O que eu mais gosto nesta crônica de Vinícius que
posto aos meus leitores é seu último parágrafo.
É nele que o poeta explicita os fundamentos da sua lírica amorosa, que
resplandece em versos como “e se não tivesse o amor melhor era tudo se acabar”
ou na síntese do “Samba do Veloso”: “O tempo de amor/é tempo de dor/o tempo de
paz/não faz nem desfaz.”
DA SOLIDÃO
Sequioso de escrever um poema que exprimisse a maior
dor do mundo, Poe chegou, por exclusão, à ideia da morte da mulher amada.
Nada lhe pareceu mais definitivamente doloroso. Assim nasceu "O
corvo": o pássaro agoureiro a repetir ao homem sozinho em sua saudade a
pungente litania do " nunca mais".
Será esta a maior
das solidões? Realmente, o que pode existir de pior que a impossibilidade de
arrancar à morte o ser amado, que fez Orfeu descer aos infernos em busca de
Eurídice e acabou por lhe calar a lira mágica? Distante, separado,
prisioneiro, ainda pode aquele que ama alimentar sua paixão com o
sentimento de que o objeto amado está vivo. Morto este, só lhe restam dois
caminhos: o suicídio, físico ou moral, ou uma fé qualquer. E como tal fé
constitui uma possibilidade - que outra coisa é a Divina comédia para Dante
senão a morte de Beatriz? - cabe uma consideração também dolorosa: a
solidão que a morte da mulher amada deixa não é, porquanto absoluta, a maior
solidão.
Qual será maior então? Os grandes
momentos de solidão, a de Jó, a de Cristo no Horto, tinham a exaltá-la uma fé.
A solidão de Carlitos, naquela incrível imagem em que ele aparece na
eterna esquina no final de
Luzes da cidade, tinha a justificá-la o sacrifício feito pela
mulher amada. Penso com mais frio n'alma na solidão dos últimos dias do pintor
Toulouse-Lautrec, em seu leito de moribundo, lúcido, fechado em si mesmo, e no
duro olhar de ódio que deitou ao pai, segundos antes de morrer, como a culpá-lo
de o ter gerado um monstro. Penso com mais frio n'alma ainda na solidão total
dos poucos minutos que terão restado ao poeta Hart Crane, quando, no auge da
neurastenia, depois de se ter jogado ao mar, numa viagem de regresso do México
para os Estados Unidos, viu sobre si mesmo a imensa noite do oceano imenso à
sua volta, e ao longe as luzes do navio que se afastava. O que se terão dito o
poeta e a eternidade nesses poucos instantes em que ele, quem sabe banhado de
poesia total, boiou a esmo sobre a negra massa líquida, à espera do abandono?
Solidão inenarrável,
quem sabe povoada de beleza... Mas será ela, também, a maior solidão?
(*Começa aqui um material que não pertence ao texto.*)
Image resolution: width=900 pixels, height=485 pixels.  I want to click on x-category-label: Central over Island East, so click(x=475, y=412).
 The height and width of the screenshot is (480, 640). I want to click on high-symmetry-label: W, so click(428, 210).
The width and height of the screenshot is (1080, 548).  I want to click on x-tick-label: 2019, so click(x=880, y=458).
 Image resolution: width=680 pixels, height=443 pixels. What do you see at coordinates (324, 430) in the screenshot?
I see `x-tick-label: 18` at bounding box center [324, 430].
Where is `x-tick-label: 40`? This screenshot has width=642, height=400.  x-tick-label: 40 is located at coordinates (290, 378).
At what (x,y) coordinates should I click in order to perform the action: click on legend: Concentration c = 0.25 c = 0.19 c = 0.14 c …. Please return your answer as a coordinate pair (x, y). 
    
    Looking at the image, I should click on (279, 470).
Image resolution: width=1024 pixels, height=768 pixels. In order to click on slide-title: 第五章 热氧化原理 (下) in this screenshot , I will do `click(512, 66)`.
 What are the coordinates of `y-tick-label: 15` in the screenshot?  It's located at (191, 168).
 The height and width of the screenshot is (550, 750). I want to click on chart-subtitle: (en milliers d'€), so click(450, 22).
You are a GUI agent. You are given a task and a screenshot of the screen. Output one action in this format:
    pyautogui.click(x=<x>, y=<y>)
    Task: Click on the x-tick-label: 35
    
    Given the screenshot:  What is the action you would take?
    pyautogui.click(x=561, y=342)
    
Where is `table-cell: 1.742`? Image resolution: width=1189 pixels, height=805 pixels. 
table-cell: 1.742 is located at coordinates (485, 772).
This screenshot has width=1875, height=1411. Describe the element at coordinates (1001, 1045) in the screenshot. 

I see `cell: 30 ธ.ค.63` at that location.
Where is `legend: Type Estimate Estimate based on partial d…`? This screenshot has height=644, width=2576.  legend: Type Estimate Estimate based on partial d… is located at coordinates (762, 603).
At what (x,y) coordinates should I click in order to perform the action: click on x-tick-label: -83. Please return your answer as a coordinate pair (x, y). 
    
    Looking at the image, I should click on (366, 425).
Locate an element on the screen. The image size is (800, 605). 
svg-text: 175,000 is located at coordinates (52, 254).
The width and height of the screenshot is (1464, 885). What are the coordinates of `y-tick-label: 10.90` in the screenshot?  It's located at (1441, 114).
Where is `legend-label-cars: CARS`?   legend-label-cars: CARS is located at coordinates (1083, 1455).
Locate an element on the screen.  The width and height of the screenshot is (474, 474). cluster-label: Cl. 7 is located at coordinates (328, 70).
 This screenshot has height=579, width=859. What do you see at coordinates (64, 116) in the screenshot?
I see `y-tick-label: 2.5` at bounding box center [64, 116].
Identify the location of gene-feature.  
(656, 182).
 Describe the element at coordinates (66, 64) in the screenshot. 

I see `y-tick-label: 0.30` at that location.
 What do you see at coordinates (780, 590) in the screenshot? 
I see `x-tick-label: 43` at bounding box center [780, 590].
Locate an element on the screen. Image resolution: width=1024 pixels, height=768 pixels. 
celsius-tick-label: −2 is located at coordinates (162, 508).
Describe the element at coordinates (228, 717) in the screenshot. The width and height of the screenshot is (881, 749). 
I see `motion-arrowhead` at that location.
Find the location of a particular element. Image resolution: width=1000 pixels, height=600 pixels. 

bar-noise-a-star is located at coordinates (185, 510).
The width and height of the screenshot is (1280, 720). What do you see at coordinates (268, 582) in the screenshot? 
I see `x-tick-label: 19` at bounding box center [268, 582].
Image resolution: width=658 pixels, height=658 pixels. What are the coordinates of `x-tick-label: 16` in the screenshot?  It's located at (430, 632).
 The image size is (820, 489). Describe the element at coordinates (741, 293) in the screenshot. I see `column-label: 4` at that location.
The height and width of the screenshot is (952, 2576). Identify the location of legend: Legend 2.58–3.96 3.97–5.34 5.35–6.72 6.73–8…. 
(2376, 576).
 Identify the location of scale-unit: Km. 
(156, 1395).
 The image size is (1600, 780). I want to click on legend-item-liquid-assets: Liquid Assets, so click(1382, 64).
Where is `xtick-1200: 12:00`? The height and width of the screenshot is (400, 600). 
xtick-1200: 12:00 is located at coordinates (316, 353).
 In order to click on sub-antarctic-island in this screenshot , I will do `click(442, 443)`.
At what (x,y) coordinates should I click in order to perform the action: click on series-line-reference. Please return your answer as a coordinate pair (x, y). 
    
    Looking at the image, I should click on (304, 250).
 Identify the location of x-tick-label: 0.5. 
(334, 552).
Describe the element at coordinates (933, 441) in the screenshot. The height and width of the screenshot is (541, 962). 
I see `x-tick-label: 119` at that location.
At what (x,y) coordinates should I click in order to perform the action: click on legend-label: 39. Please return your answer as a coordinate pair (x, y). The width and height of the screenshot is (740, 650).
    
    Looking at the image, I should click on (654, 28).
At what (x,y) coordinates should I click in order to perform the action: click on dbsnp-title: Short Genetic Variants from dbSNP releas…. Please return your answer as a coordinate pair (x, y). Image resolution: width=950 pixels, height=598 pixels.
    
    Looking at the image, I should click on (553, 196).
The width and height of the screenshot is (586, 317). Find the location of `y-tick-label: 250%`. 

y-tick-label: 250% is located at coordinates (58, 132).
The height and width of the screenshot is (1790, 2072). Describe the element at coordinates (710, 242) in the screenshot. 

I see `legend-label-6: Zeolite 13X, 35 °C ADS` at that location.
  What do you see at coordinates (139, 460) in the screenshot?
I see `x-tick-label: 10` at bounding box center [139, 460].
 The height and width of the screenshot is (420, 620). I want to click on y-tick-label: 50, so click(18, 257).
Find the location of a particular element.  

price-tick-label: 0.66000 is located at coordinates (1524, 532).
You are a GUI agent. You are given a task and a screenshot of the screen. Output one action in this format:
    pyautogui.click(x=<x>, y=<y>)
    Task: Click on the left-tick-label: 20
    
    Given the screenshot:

A solidão
do poeta Rilke, quando, na alta escarpa sobre o Adriático, ouviu no vento a
música do primeiro verso que desencadeou as Elegias
de Duíno, será ela a maior solidão?
Não, a maior solidão
é a do ser que não ama. A maior solidão é a do ser que se ausenta, que se
defende, que se fecha, que se recusa a participar da vida humana. A maior
solidão é a do homem encerrado em si mesmo, no absoluto de si mesmo, e que não
dá a quem pede o que ele pode dar de amor, de amizade, de socorro. O maior
solitário é o que tem medo de amar, o que tem medo de ferir e de ferir-se, o
ser casto da mulher, do amigo, do povo, do mundo. Esse queima como uma lâmpada
triste, cujo reflexo entristece também tudo em torno. Ele é a angústia do
mundo que o reflete. Ele é o que se recusa às verdadeiras fontes da emoção, as
que são o patrimônio de todos, e, encerrado em seu duro privilégio, semeia
pedras do alto da sua fria e desolada torre.
Vinícius de
Moraes. Para uma menina com uma flor, 1966.